=== ACTIVITY ===
What this exercise calls for is an exact copy of the data.

=== RECORDS SUPPLIED ===
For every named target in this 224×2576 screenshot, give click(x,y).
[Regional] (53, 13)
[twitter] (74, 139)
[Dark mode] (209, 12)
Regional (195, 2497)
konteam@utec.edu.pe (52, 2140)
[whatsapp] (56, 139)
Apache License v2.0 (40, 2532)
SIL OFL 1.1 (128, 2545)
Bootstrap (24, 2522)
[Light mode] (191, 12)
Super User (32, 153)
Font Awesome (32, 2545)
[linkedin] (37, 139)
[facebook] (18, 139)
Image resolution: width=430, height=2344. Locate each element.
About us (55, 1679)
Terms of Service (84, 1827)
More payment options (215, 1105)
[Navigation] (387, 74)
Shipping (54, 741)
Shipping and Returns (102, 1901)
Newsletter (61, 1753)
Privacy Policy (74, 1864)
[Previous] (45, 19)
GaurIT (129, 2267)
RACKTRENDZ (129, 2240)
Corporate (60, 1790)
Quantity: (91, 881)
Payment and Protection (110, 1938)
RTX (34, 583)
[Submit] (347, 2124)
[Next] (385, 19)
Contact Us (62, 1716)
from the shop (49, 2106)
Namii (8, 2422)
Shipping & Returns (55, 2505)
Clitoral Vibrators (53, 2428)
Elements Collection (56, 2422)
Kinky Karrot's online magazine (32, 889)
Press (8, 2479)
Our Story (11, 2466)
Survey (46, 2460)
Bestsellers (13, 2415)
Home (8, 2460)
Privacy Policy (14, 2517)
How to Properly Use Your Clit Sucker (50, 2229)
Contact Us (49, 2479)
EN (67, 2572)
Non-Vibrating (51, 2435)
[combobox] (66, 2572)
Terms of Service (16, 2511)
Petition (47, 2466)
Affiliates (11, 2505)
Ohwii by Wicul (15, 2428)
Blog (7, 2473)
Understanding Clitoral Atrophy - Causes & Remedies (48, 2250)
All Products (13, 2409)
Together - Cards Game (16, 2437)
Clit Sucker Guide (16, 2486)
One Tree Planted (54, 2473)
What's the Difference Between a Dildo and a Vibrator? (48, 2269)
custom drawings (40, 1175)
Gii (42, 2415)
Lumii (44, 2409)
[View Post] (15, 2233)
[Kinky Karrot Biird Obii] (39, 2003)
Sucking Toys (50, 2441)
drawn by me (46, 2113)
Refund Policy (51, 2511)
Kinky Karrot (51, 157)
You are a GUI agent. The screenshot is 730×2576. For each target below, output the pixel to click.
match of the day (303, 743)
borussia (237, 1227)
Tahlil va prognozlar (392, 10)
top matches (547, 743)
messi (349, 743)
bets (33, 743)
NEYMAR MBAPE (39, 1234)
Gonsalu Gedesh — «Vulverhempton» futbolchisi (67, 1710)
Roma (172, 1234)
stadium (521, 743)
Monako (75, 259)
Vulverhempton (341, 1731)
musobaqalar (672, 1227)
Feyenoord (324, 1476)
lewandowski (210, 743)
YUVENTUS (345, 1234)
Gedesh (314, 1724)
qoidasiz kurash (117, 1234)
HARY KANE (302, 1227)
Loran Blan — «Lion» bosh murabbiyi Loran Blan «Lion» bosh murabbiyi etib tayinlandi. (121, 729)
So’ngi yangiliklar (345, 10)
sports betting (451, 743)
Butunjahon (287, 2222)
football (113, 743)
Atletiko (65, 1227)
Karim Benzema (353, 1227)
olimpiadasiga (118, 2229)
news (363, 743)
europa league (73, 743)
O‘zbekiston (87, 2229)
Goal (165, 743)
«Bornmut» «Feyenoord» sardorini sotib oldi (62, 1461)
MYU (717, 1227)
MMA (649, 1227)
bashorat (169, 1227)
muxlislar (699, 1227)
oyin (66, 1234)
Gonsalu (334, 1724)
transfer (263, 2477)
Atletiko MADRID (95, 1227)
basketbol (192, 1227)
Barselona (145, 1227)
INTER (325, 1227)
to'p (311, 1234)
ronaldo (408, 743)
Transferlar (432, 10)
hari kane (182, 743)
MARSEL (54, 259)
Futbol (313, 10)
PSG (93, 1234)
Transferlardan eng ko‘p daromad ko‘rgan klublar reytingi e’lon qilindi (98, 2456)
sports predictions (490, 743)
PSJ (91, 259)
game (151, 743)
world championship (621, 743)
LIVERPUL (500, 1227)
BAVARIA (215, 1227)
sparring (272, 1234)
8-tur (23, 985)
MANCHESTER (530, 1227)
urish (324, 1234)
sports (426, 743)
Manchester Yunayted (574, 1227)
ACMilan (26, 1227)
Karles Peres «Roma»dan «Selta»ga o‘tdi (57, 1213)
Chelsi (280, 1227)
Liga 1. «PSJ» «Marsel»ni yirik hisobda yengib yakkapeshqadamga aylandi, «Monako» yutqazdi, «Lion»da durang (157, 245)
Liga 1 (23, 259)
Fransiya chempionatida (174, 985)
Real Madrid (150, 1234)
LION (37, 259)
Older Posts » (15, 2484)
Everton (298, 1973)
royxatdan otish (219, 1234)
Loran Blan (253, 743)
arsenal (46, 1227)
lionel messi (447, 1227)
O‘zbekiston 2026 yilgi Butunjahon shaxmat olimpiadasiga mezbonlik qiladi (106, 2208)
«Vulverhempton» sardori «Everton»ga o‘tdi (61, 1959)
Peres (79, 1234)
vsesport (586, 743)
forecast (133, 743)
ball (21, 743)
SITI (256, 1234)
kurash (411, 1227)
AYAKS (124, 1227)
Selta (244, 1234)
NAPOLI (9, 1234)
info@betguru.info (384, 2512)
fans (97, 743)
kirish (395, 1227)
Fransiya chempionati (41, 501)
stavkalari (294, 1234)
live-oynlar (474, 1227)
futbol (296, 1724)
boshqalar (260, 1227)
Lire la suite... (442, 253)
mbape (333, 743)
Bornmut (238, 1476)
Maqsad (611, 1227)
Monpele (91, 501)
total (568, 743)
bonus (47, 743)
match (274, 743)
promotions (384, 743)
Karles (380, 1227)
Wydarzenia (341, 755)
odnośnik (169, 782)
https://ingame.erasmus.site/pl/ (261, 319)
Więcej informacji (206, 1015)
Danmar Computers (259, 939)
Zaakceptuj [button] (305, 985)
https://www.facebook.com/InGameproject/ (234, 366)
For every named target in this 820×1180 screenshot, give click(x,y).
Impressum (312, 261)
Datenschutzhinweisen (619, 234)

=== RESPONSE AREA ===
For every named target in this 224×2576 screenshot, give click(x,y).
[Regional] (53, 13)
[twitter] (74, 139)
[Dark mode] (209, 12)
Regional (195, 2497)
konteam@utec.edu.pe (52, 2140)
[whatsapp] (56, 139)
Apache License v2.0 (40, 2532)
SIL OFL 1.1 (128, 2545)
Bootstrap (24, 2522)
[Light mode] (191, 12)
Super User (32, 153)
Font Awesome (32, 2545)
[linkedin] (37, 139)
[facebook] (18, 139)
Image resolution: width=430, height=2344. Locate each element.
About us (55, 1679)
Terms of Service (84, 1827)
More payment options (215, 1105)
[Navigation] (387, 74)
Shipping (54, 741)
Shipping and Returns (102, 1901)
Newsletter (61, 1753)
Privacy Policy (74, 1864)
[Previous] (45, 19)
GaurIT (129, 2267)
RACKTRENDZ (129, 2240)
Corporate (60, 1790)
Quantity: (91, 881)
Payment and Protection (110, 1938)
RTX (34, 583)
[Submit] (347, 2124)
[Next] (385, 19)
Contact Us (62, 1716)
from the shop (49, 2106)
Namii (8, 2422)
Shipping & Returns (55, 2505)
Clitoral Vibrators (53, 2428)
Elements Collection (56, 2422)
Kinky Karrot's online magazine (32, 889)
Press (8, 2479)
Our Story (11, 2466)
Survey (46, 2460)
Bestsellers (13, 2415)
Home (8, 2460)
Privacy Policy (14, 2517)
How to Properly Use Your Clit Sucker (50, 2229)
Contact Us (49, 2479)
EN (67, 2572)
Non-Vibrating (51, 2435)
[combobox] (66, 2572)
Terms of Service (16, 2511)
Petition (47, 2466)
Affiliates (11, 2505)
Ohwii by Wicul (15, 2428)
Blog (7, 2473)
Understanding Clitoral Atrophy - Causes & Remedies (48, 2250)
All Products (13, 2409)
Together - Cards Game (16, 2437)
Clit Sucker Guide (16, 2486)
One Tree Planted (54, 2473)
What's the Difference Between a Dildo and a Vibrator? (48, 2269)
custom drawings (40, 1175)
Gii (42, 2415)
Lumii (44, 2409)
[View Post] (15, 2233)
[Kinky Karrot Biird Obii] (39, 2003)
Sucking Toys (50, 2441)
drawn by me (46, 2113)
Refund Policy (51, 2511)
Kinky Karrot (51, 157)
You are a GUI agent. The screenshot is 730×2576. For each target below, output the pixel to click.
match of the day (303, 743)
borussia (237, 1227)
Tahlil va prognozlar (392, 10)
top matches (547, 743)
messi (349, 743)
bets (33, 743)
NEYMAR MBAPE (39, 1234)
Gonsalu Gedesh — «Vulverhempton» futbolchisi (67, 1710)
Roma (172, 1234)
stadium (521, 743)
Monako (75, 259)
Vulverhempton (341, 1731)
musobaqalar (672, 1227)
Feyenoord (324, 1476)
lewandowski (210, 743)
YUVENTUS (345, 1234)
Gedesh (314, 1724)
qoidasiz kurash (117, 1234)
HARY KANE (302, 1227)
Loran Blan — «Lion» bosh murabbiyi Loran Blan «Lion» bosh murabbiyi etib tayinlandi. (121, 729)
So’ngi yangiliklar (345, 10)
sports betting (451, 743)
Butunjahon (287, 2222)
football (113, 743)
Atletiko (65, 1227)
Karim Benzema (353, 1227)
olimpiadasiga (118, 2229)
news (363, 743)
europa league (73, 743)
O‘zbekiston (87, 2229)
Goal (165, 743)
«Bornmut» «Feyenoord» sardorini sotib oldi (62, 1461)
MYU (717, 1227)
MMA (649, 1227)
bashorat (169, 1227)
muxlislar (699, 1227)
oyin (66, 1234)
Gonsalu (334, 1724)
transfer (263, 2477)
Atletiko MADRID (95, 1227)
basketbol (192, 1227)
Barselona (145, 1227)
INTER (325, 1227)
to'p (311, 1234)
ronaldo (408, 743)
Transferlar (432, 10)
hari kane (182, 743)
MARSEL (54, 259)
Futbol (313, 10)
PSG (93, 1234)
Transferlardan eng ko‘p daromad ko‘rgan klublar reytingi e’lon qilindi (98, 2456)
sports predictions (490, 743)
PSJ (91, 259)
game (151, 743)
world championship (621, 743)
LIVERPUL (500, 1227)
BAVARIA (215, 1227)
sparring (272, 1234)
8-tur (23, 985)
MANCHESTER (530, 1227)
urish (324, 1234)
sports (426, 743)
Manchester Yunayted (574, 1227)
ACMilan (26, 1227)
Karles Peres «Roma»dan «Selta»ga o‘tdi (57, 1213)
Chelsi (280, 1227)
Liga 1. «PSJ» «Marsel»ni yirik hisobda yengib yakkapeshqadamga aylandi, «Monako» yutqazdi, «Lion»da durang (157, 245)
Liga 1 (23, 259)
Fransiya chempionatida (174, 985)
Real Madrid (150, 1234)
LION (37, 259)
Older Posts » (15, 2484)
Everton (298, 1973)
royxatdan otish (219, 1234)
Loran Blan (253, 743)
arsenal (46, 1227)
lionel messi (447, 1227)
O‘zbekiston 2026 yilgi Butunjahon shaxmat olimpiadasiga mezbonlik qiladi (106, 2208)
«Vulverhempton» sardori «Everton»ga o‘tdi (61, 1959)
Peres (79, 1234)
vsesport (586, 743)
forecast (133, 743)
ball (21, 743)
SITI (256, 1234)
kurash (411, 1227)
AYAKS (124, 1227)
Selta (244, 1234)
NAPOLI (9, 1234)
info@betguru.info (384, 2512)
fans (97, 743)
kirish (395, 1227)
Fransiya chempionati (41, 501)
stavkalari (294, 1234)
live-oynlar (474, 1227)
futbol (296, 1724)
boshqalar (260, 1227)
Lire la suite... (442, 253)
mbape (333, 743)
Bornmut (238, 1476)
Maqsad (611, 1227)
Monpele (91, 501)
total (568, 743)
bonus (47, 743)
match (274, 743)
promotions (384, 743)
Karles (380, 1227)
Wydarzenia (341, 755)
odnośnik (169, 782)
https://ingame.erasmus.site/pl/ (261, 319)
Więcej informacji (206, 1015)
Danmar Computers (259, 939)
Zaakceptuj [button] (305, 985)
https://www.facebook.com/InGameproject/ (234, 366)
For every named target in this 820×1180 screenshot, give click(x,y).
Impressum (312, 261)
Datenschutzhinweisen (619, 234)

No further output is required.